** Opening EXERCISE DATA block **
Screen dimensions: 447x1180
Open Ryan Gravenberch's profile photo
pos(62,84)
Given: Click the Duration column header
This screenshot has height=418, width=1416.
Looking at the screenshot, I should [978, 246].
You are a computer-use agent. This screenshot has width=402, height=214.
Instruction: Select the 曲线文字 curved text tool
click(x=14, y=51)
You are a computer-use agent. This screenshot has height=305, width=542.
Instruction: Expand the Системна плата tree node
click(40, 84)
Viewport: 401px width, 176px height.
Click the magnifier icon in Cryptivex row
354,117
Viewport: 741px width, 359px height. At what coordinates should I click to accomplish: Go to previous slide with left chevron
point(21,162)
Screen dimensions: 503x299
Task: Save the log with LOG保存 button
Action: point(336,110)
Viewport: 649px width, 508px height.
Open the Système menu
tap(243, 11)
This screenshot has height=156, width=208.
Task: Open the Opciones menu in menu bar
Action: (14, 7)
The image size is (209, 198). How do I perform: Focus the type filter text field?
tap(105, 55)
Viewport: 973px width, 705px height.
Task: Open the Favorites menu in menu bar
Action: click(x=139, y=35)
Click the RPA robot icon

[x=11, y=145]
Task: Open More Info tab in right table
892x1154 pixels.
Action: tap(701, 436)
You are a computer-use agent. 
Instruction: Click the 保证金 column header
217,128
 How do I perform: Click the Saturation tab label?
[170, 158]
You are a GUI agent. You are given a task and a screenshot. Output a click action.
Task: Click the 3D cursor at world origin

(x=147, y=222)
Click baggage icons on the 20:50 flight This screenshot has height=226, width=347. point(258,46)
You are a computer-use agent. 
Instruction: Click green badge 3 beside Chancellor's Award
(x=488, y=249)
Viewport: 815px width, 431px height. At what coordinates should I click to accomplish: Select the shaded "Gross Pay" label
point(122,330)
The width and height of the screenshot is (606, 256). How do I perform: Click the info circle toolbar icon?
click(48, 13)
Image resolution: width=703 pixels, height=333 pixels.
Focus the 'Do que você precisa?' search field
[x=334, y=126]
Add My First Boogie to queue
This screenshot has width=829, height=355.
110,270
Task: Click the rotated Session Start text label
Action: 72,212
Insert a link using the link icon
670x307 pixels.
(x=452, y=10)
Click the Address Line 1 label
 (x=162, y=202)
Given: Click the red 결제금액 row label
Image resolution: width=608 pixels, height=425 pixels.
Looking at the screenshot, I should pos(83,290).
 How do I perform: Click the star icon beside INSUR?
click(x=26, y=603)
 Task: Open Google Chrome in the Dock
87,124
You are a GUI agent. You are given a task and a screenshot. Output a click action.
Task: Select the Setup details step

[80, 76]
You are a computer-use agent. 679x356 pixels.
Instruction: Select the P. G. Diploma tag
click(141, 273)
** Closing EXERCISE DATA block **
PROMPT: Determine how many lines of the entries contain the string "computer", and reply with nothing but the number.

ANSWER SECTION: 5